The Pembina Institute's analysis of Canada's clean electricity transition identifies an underappreciated dynamic: grid modernization and interprovincial transmission investment are necessary conditions for the critical minerals processing strategy to function. A lithium refinery in Quebec requires access to Hydro-Quebec's hydroelectric capacity. A battery cathode facility in Ontario requires grid reliability that can support industrial-scale continuous process operations. A hydrogen electrolyzer in BC requires cheap, clean electricity in large volumes. None of these processing investments can be attracted or retained without the grid infrastructure to support them.
The federal Clean Electricity Regulations, the Canada Growth Fund's clean electricity catalytic capital instruments, and the provincial grid expansion programmes collectively represent the policy framework for this infrastructure investment. Their combined effectiveness will be tested over the next five years by project timelines and by the willingness of provincial utilities to coordinate on interprovincial transmission in ways that have historically been constrained by jurisdictional politics.
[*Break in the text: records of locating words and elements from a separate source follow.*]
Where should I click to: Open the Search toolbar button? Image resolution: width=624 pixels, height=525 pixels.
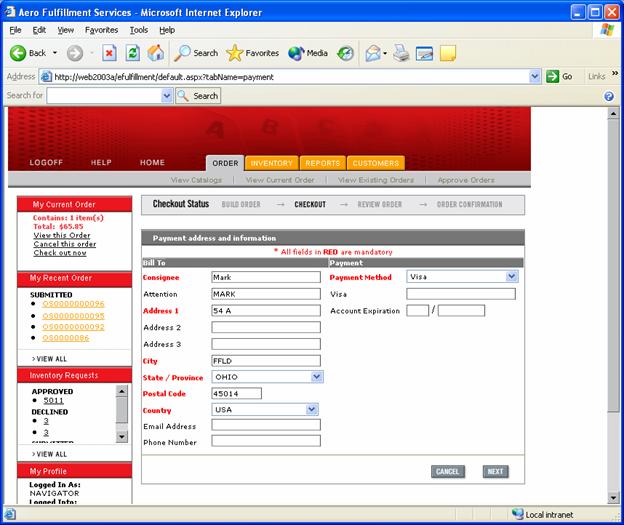pyautogui.click(x=196, y=53)
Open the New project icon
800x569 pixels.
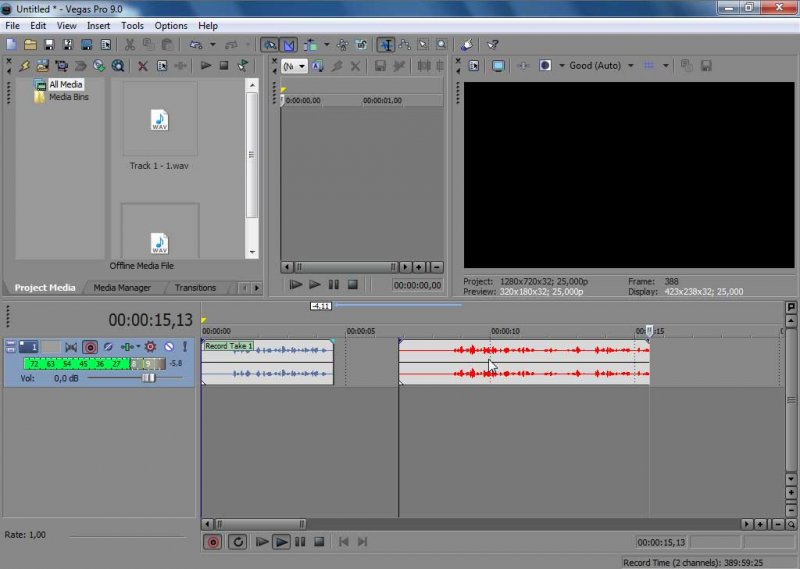tap(11, 45)
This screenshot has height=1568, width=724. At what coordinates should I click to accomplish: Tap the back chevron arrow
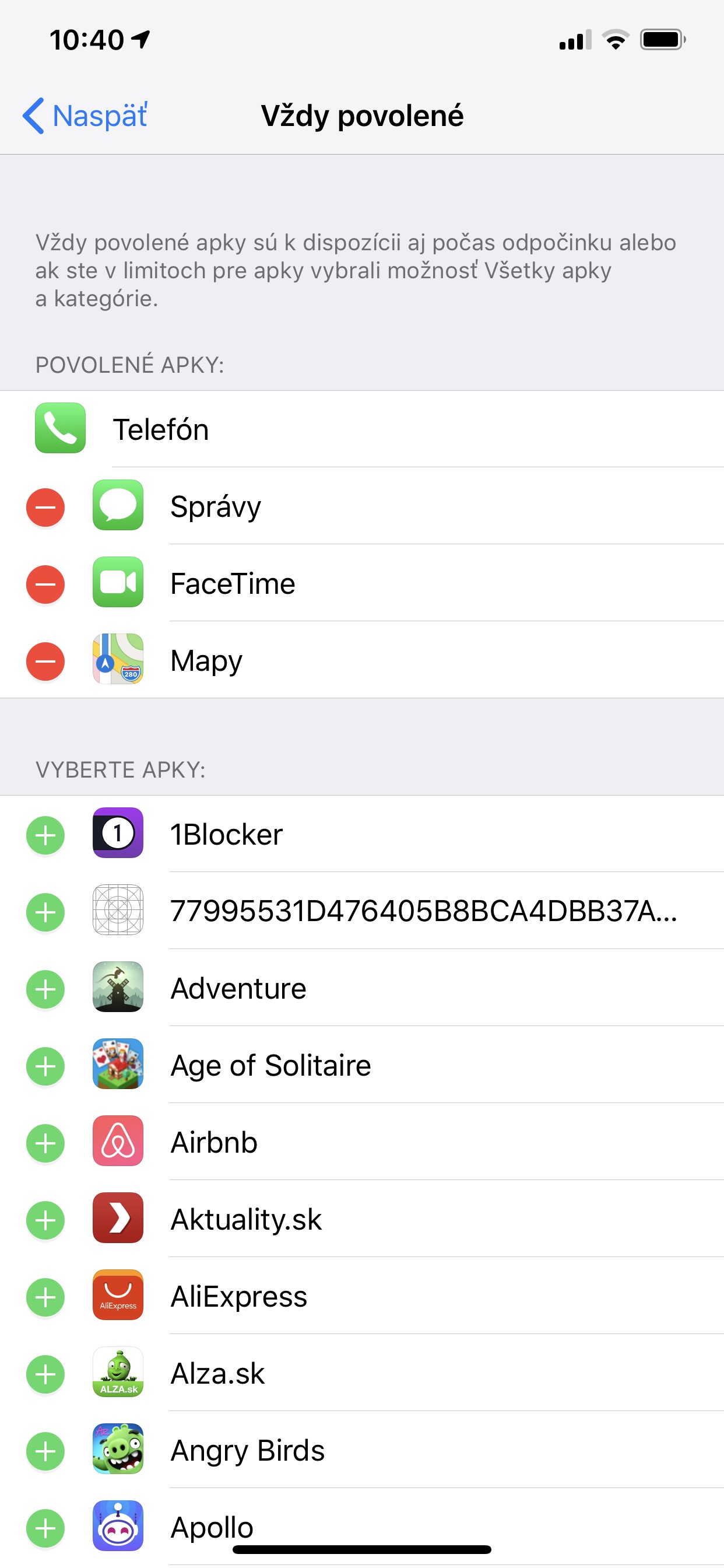pos(33,116)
The C.D. Howe Institute's investment climate analysis and Pembina's grid economics work reach the same conclusion via different analytical routes: the combination of clean electricity access and critical mineral reserves creates a paired industrial advantage that no other G7 country possesses to the same degree. Germany, Japan, and South Korea all have processing and manufacturing capacity but depend on imported energy and imported minerals. Canada has both the minerals and the clean energy to process them. The question is whether the regulatory and infrastructure environment is coherent enough to make that theoretical advantage operational.